I think this is an upgrade I may need. I have an 03Z and the diff seems to have way too much play. The left side cover is leaking pretty bad as well (not the axle seal).
When I lift the car, put it in gear and then turn one of the rear wheels, there seems to be way too much play. It goes "clank clank" as I wobble the wheel left and right (the wheel turns about 2-3 inches in each direction). Is this normal? Or will I be replacing the diff soon?

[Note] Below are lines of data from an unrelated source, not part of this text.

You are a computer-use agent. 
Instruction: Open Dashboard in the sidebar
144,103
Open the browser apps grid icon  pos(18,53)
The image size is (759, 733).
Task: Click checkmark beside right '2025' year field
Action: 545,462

If I do need to replace the diff, I would like to upgrade as mentioned in this thread, but I don't have the tools necessary. Any recommendations for a shop in San Diego CA that could do this for me?
Thanks in advance.
When I lift the car, put it in gear and then turn one of the rear wheels, there seems to be way too much play. It goes "clank clank" as I wobble the wheel left and right (the wheel turns about 2-3 inches in each direction). Is this normal? Or will I be replacing the diff soon?
If I do need to replace the diff, I would like to upgrade as mentioned in this thread, but I don't have the tools necessary. Any recommendations for a shop in San Diego CA that could do this for me?
Thanks in advance.
#59
Before you spend a lot of cash and wont be able to use the parts that you get,,,,,I believe that you will have to properly set up the pinion and differential side bearings if you replace those parts!!!!!

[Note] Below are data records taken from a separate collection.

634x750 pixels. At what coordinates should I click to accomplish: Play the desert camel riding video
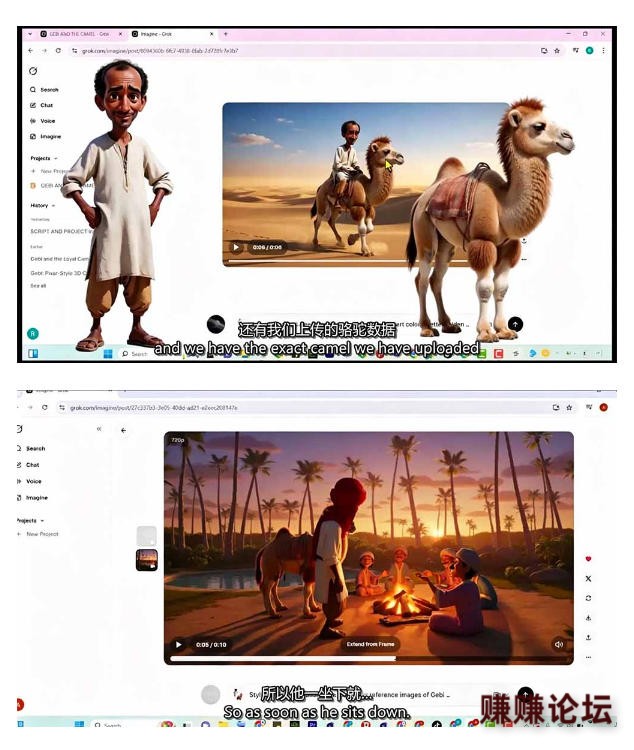point(236,247)
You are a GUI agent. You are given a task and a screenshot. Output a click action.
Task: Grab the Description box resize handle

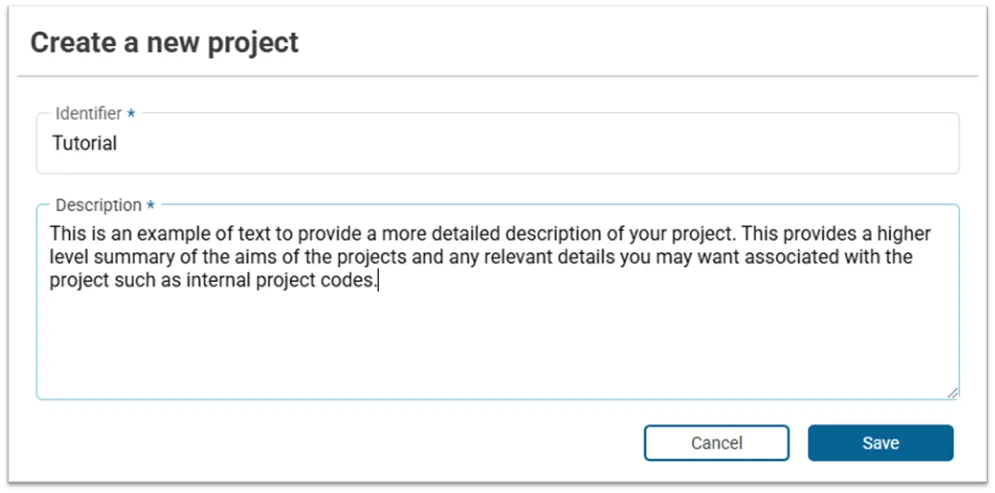[x=952, y=393]
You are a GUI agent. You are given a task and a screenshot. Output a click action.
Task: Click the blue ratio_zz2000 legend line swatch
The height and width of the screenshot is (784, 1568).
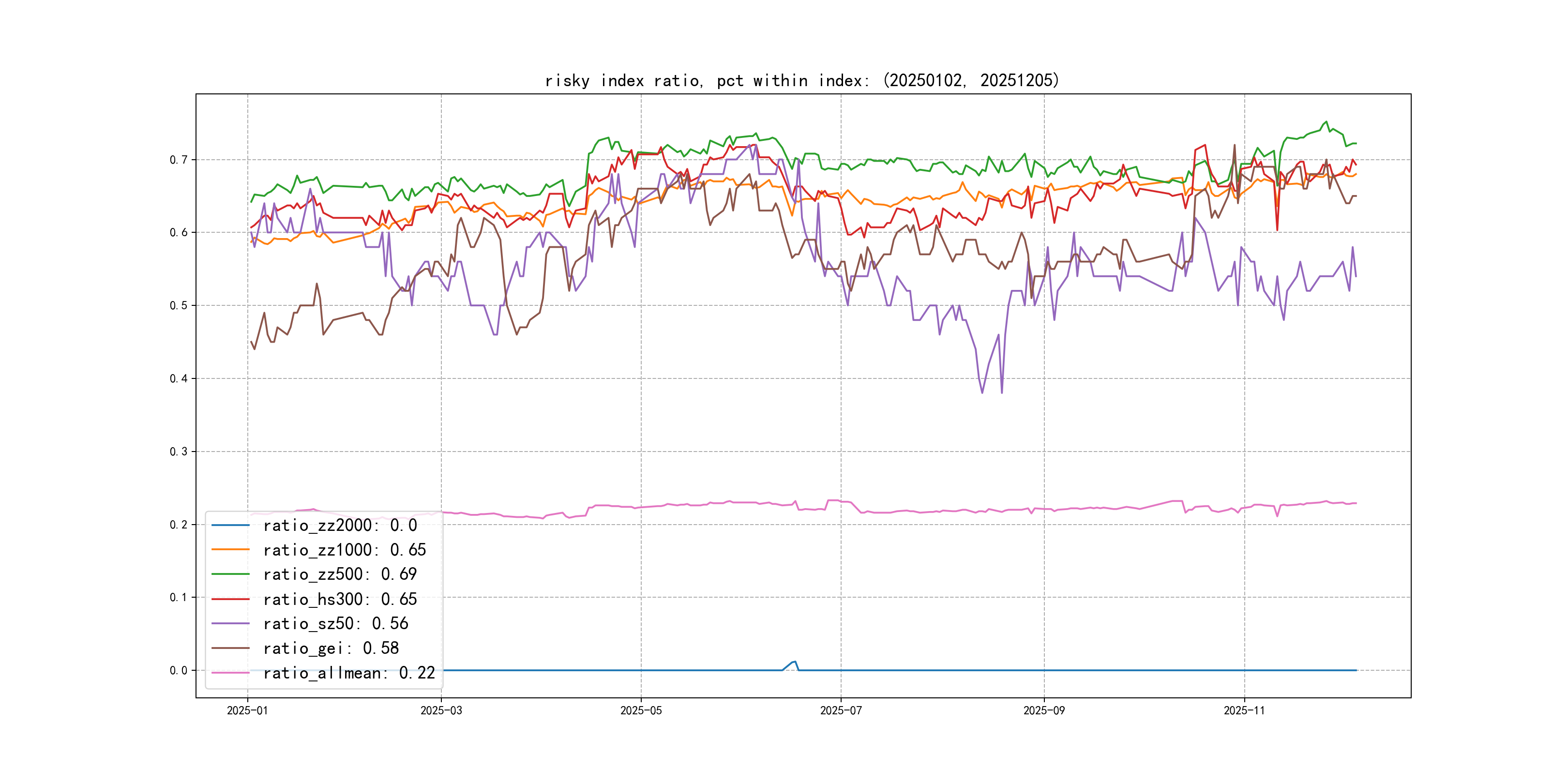230,525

. Thats what prevented me form up-grading that portion of the rear-end. It takes special alignment tools and knowledge to do the pinion. Its not a simple procedure if you don't know what your doing. Google that Kent Moore alignment tool that listed in the post and you will see whats involved.
" Here is the calculation on C5 pinion shim setup:
B1 = pinion & drivers side measurement (need Kent Moore tool J42168)
B = 0.197"
B - B1 = B2
A1 = numbers on pinion gear
A = nominal value of 4.055"
A1 - A = B3
B2 + B3 = pinion shim thickness "
Bill
. Thats what prevented me form up-grading that portion of the rear-end. It takes special alignment tools and knowledge to do the pinion. Its not a simple procedure if you don't know what your doing. Google that Kent Moore alignment tool that listed in the post and you will see whats involved.

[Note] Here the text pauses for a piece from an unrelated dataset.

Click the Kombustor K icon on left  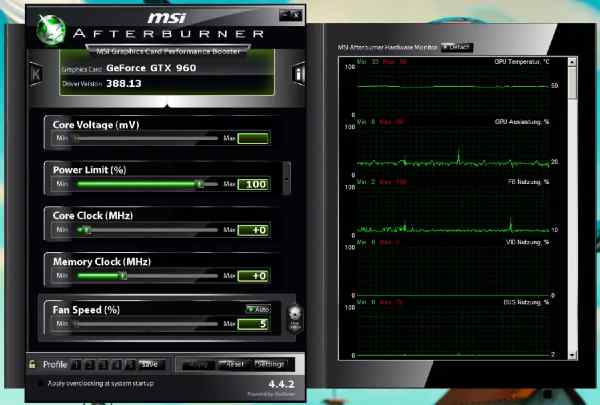[37, 74]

" Here is the calculation on C5 pinion shim setup:
B1 = pinion & drivers side measurement (need Kent Moore tool J42168)
B = 0.197"
B - B1 = B2
A1 = numbers on pinion gear
A = nominal value of 4.055"
A1 - A = B3
B2 + B3 = pinion shim thickness "
Bill
Bill, do you have any new info regarding setting the pinion carrier? My stock carrier needs replacement & I want to upgrade.
#60
Burning Brakes
So on this type build, if you want 3:73 or 3:90, it can be done when using aftermarket ring/pinion? If so I would need ring and pinion for a C5 or C6? (The car is a '01 with factory 3:42)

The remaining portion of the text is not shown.